[[ DATASET RECORDS, beginning ]]

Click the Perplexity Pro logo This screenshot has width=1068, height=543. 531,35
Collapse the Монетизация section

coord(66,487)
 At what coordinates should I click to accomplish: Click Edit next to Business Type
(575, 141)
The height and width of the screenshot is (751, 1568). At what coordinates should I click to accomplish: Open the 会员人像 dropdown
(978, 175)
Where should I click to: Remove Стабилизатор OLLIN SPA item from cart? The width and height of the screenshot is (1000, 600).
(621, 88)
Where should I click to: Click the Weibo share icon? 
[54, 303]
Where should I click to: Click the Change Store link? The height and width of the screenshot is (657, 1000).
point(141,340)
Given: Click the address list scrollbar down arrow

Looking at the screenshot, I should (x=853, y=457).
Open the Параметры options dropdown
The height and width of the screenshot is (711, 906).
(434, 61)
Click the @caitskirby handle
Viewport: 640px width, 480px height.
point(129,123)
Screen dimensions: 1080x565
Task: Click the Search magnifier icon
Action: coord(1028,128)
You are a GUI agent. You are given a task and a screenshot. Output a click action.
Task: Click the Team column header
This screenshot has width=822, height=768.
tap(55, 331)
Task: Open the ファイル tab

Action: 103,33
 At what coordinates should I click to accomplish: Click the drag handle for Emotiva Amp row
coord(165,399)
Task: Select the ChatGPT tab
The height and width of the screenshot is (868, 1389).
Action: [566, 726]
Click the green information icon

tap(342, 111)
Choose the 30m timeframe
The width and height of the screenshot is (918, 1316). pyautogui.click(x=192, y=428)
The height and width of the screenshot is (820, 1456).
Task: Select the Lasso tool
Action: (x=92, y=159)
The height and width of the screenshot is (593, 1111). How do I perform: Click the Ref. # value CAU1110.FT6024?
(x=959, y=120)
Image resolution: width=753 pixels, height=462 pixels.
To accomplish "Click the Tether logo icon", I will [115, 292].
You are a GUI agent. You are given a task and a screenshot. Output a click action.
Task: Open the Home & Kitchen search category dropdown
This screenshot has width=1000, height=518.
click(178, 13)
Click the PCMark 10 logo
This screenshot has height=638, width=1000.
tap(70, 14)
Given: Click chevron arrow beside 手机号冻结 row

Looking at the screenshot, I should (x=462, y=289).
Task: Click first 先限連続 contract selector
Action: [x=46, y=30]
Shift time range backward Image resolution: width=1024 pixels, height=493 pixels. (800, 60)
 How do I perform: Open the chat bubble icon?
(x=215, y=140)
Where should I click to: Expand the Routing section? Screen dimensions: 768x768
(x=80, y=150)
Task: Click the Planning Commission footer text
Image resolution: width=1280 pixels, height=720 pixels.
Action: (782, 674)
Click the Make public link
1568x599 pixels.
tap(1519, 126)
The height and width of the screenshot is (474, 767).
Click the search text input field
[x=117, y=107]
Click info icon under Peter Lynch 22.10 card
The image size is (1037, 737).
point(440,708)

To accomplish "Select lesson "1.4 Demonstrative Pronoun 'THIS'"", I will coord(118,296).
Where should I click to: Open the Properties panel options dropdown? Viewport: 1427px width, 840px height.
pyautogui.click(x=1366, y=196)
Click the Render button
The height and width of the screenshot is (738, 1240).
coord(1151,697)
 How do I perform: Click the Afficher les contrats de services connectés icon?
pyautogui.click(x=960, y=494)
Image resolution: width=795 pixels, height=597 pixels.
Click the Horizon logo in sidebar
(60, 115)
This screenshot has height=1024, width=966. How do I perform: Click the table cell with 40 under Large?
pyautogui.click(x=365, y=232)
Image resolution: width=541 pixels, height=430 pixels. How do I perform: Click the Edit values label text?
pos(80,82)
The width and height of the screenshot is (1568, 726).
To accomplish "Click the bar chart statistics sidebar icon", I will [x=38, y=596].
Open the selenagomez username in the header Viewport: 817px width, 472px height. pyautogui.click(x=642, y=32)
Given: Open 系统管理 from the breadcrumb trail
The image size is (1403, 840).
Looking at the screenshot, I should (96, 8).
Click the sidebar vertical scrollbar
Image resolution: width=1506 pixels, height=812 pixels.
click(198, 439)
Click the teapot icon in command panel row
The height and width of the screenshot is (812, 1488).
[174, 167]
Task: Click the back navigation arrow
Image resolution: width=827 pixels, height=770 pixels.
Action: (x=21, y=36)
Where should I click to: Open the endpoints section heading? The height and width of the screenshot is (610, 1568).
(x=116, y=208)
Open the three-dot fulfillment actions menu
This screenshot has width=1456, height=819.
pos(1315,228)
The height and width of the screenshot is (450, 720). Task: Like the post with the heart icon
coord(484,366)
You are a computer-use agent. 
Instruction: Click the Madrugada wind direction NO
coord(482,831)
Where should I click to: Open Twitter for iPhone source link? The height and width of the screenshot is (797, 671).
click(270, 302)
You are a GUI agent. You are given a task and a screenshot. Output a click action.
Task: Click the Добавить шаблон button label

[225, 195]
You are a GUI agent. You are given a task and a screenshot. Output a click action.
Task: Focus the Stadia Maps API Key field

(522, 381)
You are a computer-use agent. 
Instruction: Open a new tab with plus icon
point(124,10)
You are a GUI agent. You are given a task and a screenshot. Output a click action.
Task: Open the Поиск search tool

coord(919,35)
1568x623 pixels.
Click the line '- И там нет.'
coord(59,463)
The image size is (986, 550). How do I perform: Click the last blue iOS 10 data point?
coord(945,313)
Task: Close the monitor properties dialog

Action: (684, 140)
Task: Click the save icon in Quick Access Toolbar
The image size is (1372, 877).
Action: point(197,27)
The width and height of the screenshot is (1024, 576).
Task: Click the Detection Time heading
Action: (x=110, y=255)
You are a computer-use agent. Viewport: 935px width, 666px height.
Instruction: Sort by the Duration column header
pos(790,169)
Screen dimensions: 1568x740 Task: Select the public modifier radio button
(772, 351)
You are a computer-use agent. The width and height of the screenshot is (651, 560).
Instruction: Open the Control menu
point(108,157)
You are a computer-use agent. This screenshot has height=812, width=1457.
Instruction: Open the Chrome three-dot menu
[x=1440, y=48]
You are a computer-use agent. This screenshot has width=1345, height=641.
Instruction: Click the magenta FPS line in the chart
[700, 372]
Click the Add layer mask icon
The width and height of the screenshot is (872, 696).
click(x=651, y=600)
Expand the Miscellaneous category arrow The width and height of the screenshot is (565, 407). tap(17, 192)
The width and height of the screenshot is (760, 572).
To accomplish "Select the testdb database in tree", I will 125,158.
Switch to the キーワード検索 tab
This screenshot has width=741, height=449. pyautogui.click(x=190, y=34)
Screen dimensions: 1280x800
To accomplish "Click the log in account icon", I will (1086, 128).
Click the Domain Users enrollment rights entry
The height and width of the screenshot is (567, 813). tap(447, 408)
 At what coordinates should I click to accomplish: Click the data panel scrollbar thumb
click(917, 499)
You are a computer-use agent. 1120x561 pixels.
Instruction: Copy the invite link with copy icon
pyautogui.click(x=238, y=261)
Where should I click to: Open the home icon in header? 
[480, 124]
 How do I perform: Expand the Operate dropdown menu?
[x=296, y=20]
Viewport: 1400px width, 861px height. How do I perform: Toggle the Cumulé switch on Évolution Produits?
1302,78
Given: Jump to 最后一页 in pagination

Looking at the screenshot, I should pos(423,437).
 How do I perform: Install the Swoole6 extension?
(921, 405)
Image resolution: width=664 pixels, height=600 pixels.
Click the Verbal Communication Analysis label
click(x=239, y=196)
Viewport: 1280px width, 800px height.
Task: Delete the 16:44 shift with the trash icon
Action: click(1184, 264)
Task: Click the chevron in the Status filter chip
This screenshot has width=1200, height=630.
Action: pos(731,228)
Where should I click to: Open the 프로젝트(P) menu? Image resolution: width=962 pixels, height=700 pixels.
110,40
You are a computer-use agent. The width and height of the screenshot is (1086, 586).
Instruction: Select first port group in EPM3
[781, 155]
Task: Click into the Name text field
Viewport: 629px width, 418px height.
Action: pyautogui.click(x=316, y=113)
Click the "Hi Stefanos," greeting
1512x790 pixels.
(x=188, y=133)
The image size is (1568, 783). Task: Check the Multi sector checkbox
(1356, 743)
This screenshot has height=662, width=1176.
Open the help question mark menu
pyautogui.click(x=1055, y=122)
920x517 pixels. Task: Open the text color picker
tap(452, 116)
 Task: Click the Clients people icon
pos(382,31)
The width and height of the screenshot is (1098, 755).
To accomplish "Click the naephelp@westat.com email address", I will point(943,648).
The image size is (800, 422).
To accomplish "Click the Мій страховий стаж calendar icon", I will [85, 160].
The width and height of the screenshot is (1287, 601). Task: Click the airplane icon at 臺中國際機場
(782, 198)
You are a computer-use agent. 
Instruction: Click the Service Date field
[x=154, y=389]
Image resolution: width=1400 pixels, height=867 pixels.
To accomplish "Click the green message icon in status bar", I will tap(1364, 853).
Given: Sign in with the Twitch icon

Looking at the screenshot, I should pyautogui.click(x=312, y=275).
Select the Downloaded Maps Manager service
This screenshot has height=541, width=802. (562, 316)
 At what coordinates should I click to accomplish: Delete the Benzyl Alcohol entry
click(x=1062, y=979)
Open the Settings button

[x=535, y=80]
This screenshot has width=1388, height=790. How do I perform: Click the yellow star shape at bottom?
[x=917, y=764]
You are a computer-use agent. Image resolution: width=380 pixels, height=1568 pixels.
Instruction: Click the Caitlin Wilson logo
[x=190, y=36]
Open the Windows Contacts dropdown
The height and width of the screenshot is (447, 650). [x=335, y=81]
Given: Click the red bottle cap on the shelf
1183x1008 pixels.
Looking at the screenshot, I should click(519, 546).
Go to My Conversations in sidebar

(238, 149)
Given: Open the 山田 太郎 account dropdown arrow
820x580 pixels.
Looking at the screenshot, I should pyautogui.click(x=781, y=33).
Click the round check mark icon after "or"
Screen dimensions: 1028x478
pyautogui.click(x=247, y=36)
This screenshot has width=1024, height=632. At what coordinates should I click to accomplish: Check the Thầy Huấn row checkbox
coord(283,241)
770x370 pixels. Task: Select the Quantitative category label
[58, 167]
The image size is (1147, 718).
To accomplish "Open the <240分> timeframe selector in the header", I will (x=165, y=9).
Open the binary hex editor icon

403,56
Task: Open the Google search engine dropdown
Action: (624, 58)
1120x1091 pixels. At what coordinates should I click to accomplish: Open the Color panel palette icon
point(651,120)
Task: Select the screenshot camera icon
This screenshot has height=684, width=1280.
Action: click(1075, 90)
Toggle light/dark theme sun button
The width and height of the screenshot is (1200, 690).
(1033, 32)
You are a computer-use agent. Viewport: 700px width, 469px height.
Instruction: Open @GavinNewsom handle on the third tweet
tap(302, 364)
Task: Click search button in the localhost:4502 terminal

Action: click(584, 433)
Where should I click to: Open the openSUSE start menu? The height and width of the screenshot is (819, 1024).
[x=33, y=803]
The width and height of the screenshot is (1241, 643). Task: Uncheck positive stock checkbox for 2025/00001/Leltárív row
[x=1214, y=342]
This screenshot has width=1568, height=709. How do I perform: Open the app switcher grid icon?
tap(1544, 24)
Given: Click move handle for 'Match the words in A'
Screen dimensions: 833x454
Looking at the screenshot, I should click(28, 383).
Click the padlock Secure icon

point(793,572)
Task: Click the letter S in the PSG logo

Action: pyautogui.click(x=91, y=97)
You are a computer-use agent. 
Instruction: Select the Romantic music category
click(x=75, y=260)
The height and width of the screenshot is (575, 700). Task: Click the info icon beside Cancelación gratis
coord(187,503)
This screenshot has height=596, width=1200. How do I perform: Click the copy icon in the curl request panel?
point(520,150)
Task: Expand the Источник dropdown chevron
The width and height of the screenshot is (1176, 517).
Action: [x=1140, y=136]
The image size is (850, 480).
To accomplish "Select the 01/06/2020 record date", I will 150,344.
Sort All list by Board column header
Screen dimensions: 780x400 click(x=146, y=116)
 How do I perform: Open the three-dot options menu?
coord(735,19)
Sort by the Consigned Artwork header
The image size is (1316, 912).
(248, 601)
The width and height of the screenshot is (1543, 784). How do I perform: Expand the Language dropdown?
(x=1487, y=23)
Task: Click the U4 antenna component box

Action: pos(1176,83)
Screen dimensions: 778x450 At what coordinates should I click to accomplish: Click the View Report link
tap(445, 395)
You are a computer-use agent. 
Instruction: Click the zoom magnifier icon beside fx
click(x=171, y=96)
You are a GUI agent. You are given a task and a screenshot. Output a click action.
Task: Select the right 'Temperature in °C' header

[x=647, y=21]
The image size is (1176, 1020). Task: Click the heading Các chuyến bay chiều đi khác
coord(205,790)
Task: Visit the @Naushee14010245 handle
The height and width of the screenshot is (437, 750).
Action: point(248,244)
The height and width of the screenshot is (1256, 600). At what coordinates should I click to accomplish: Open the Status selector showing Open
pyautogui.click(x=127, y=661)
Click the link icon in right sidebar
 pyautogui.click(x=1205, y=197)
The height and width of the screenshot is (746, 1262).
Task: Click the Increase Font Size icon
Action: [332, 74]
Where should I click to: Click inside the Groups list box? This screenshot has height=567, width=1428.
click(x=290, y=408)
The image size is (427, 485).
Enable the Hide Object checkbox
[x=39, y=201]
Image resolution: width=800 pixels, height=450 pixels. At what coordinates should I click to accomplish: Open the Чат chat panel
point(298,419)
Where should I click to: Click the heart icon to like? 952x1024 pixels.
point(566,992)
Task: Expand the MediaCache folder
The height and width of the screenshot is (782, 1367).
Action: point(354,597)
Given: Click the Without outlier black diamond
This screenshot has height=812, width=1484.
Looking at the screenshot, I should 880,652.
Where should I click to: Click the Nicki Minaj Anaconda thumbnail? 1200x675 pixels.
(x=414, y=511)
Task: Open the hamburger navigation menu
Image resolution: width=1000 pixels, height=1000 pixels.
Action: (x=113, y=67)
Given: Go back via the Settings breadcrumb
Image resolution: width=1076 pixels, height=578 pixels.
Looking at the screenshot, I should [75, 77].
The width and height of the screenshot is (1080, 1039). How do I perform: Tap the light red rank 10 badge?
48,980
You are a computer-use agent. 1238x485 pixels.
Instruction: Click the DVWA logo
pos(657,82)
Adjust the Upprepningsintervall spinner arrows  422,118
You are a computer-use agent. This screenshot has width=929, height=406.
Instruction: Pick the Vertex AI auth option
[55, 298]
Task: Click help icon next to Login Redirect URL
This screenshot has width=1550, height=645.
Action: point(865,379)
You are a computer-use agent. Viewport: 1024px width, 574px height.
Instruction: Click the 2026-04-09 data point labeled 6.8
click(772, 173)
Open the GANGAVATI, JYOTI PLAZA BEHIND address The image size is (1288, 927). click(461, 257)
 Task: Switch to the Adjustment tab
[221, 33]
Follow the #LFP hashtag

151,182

[[ DATASET RECORDS, end ]]

Within the data above, the lines from the one with "Where should I click to: Click the Nicki" to the one with "Adjust the Upprepningsintervall" must be repeated exactly; no other line belongs in the answer.

*SOLUTION BELOW*.
Where should I click to: Click the Nicki Minaj Anaconda thumbnail? 1200x675 pixels.
(x=414, y=511)
Task: Open the hamburger navigation menu
Image resolution: width=1000 pixels, height=1000 pixels.
Action: (x=113, y=67)
Given: Go back via the Settings breadcrumb
Image resolution: width=1076 pixels, height=578 pixels.
Looking at the screenshot, I should [75, 77].
The width and height of the screenshot is (1080, 1039). How do I perform: Tap the light red rank 10 badge?
48,980
You are a computer-use agent. 1238x485 pixels.
Instruction: Click the DVWA logo
pos(657,82)
Adjust the Upprepningsintervall spinner arrows  422,118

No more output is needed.